Your assignment:
Find the line that contains "Task: Click the large sun weather icon". Copy it and every line after it to the end of the material below, exactly, with no pictures.
== == ==
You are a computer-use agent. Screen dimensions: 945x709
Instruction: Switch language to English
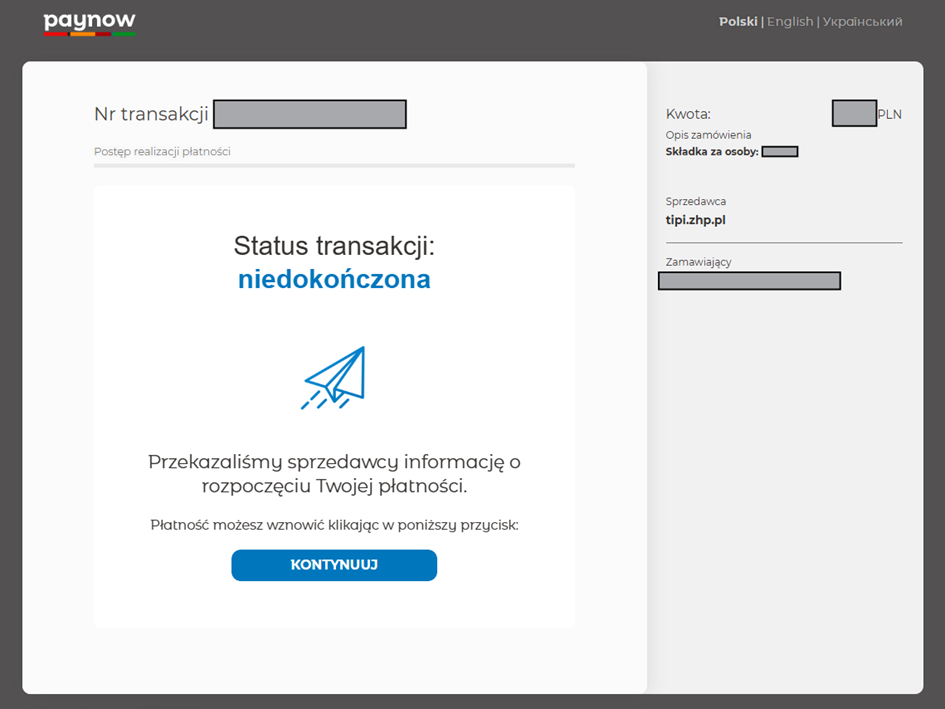pos(789,22)
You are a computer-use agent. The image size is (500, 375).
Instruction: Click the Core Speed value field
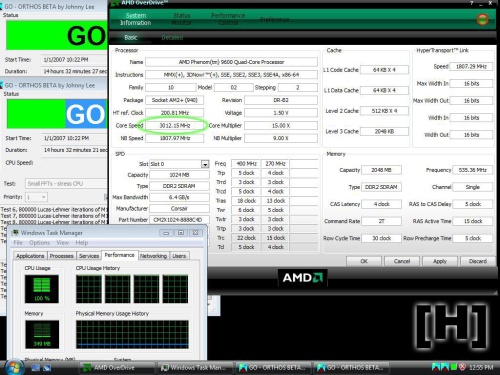click(175, 125)
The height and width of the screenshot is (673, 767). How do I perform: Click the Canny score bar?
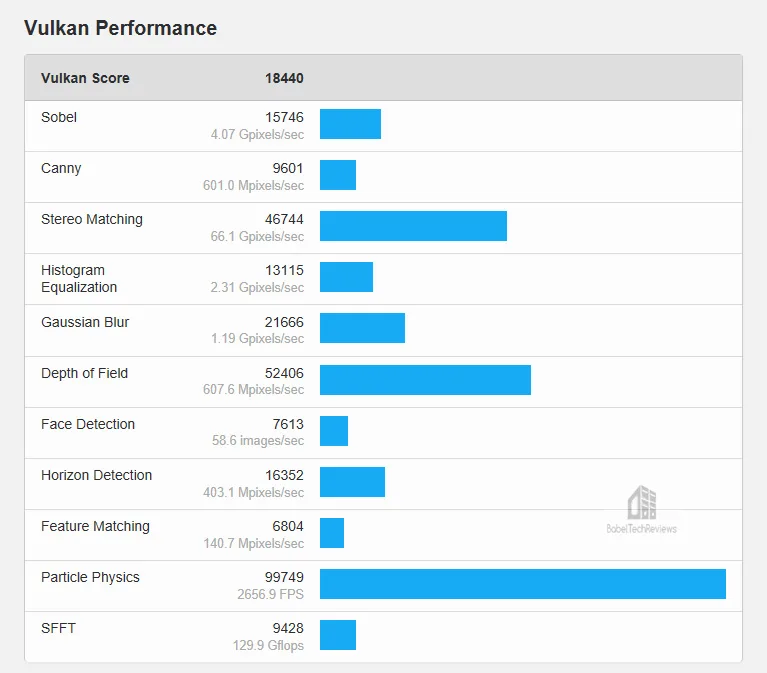click(x=338, y=175)
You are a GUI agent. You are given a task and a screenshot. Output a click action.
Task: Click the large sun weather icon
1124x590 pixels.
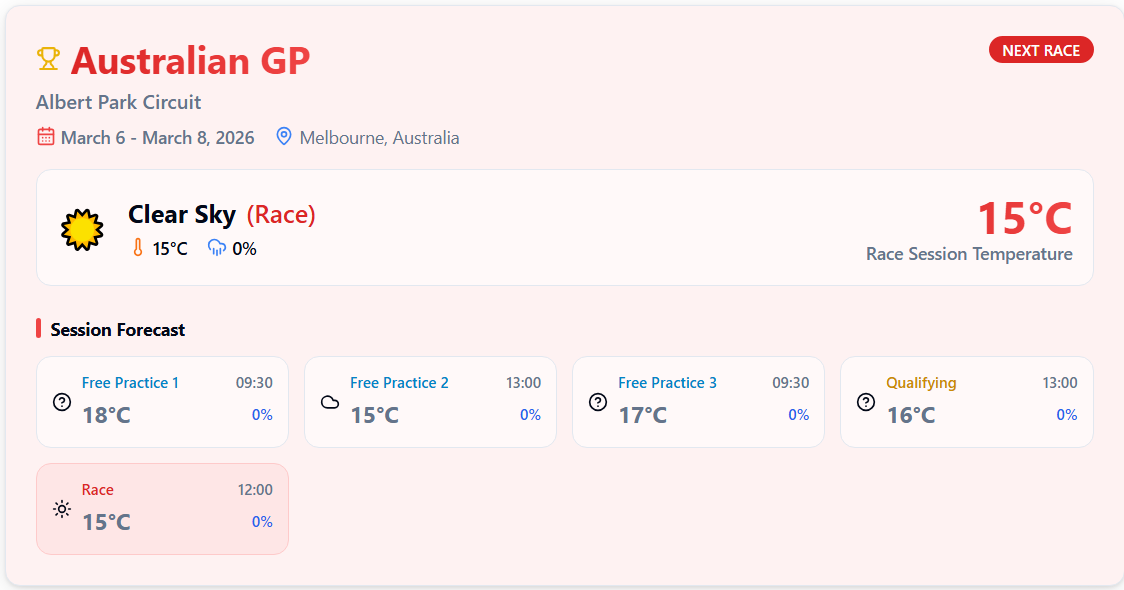[x=82, y=230]
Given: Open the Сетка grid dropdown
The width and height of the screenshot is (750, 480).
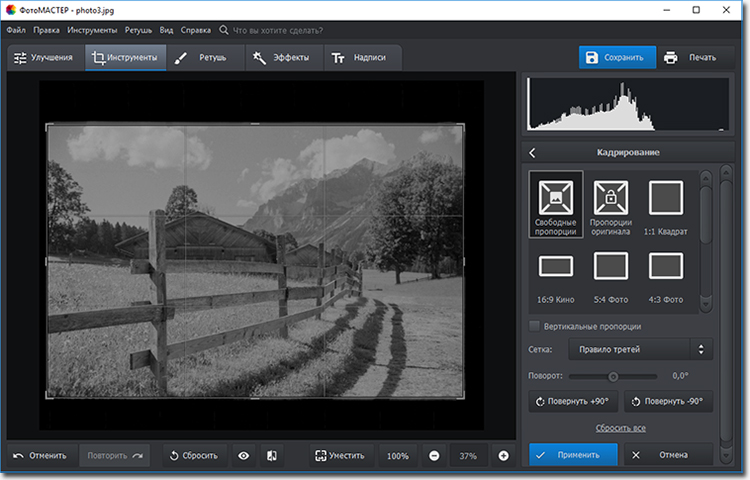Looking at the screenshot, I should [640, 349].
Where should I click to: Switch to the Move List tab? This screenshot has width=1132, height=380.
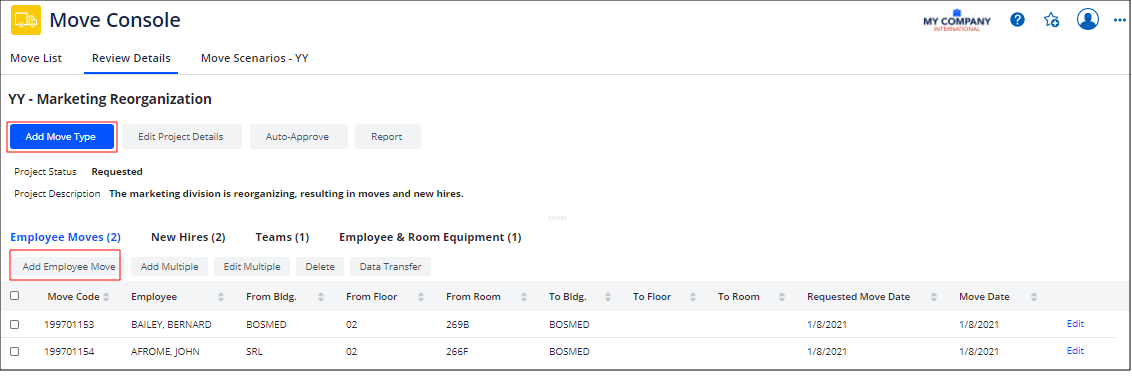36,59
== == ==
Written solution:
Task: Click the large sun weather icon
1124x590 pixels.
[x=82, y=230]
Given: Open the Сетка grid dropdown
The width and height of the screenshot is (750, 480).
Looking at the screenshot, I should [640, 349].
Where should I click to: Switch to the Move List tab? This screenshot has width=1132, height=380.
36,59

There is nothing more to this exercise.